Permite tu ignición

¿Quién puede culpar a ese hombre porque pienses tanto en él? Yo no lo culpo, yo te culpo a ti, princesa, por no reconocer tu propio potencial fantástico, joven y bella mujer que fácilmente podría incendiar el mundo con su fuego ultracandente. Así que enciéndete, permite tu ignición, y vuélvete piromaniaca, que incluso yo, solidariamente, estaría dispuesto a ser quemado por ti.

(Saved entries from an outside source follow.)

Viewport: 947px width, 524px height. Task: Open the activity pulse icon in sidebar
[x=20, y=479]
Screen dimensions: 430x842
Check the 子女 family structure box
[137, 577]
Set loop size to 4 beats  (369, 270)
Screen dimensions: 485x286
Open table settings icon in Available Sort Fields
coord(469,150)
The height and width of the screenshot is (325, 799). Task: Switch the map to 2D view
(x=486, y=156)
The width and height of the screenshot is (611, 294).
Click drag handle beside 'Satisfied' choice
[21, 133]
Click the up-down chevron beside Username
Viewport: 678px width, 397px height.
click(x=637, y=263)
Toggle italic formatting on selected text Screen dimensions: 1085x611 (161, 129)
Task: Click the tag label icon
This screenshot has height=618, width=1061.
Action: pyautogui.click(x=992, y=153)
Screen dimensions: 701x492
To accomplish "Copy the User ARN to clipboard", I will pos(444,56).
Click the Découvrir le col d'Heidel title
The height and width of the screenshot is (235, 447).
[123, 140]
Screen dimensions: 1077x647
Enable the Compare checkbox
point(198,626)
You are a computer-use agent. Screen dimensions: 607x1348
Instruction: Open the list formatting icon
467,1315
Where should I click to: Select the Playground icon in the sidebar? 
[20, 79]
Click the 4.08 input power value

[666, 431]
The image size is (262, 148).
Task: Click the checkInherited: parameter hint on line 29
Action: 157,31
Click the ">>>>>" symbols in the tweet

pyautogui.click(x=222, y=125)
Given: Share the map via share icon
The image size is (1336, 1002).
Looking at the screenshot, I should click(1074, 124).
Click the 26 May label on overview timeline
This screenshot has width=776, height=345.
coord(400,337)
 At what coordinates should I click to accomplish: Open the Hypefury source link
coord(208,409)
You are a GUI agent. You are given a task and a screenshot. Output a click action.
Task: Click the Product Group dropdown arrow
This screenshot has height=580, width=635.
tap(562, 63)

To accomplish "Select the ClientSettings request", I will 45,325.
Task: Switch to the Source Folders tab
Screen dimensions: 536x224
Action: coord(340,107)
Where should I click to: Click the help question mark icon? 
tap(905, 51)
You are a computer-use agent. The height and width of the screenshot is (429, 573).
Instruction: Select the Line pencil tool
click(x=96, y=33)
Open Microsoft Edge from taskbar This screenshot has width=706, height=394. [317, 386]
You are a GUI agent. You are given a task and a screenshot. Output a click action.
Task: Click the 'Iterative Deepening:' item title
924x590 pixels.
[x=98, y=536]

Prudencia Moral Capitalista

-Señor… Yo pienso que…
-Dime.
-Iba a expresarle un pensamiento, pero decidí autocensurarme y no hacerlo.

§

Prudencia Moral Capitalista

Autotormento autoinfligido
para poder continuar [con vida]
sufriendo, lo que de alguna
forma parece mejor que quedar
en el olvido y ni siquiera
poder quedar.

¿Por qué?

§

Y si muere siendo héroe…
Pero los héroes deben ser conocidos.

La anarquía es la única democracia

La democracia «representativa» es un timo, y mistificarla no ayuda a que la gente se dé cuenta de que es una estupidez elegir «representantes» que tienen el poder para hacer lo que quieran. Nadie puede representar al individuo mejor que el individuo mismo, e incluso en su mismo arte llega a ser incompleta su representación. Así, con más razón, tendríamos que gobernar todos en una auténtica democracia, gobernar todos sobre todos, que equivale a que nadie gobierna. La democracia es anacracia, el poder del pueblo es el no poder, y solo cuando el no poder estuviere pudiendo, habrá democracia auténtica. La anarquía es la única democracia.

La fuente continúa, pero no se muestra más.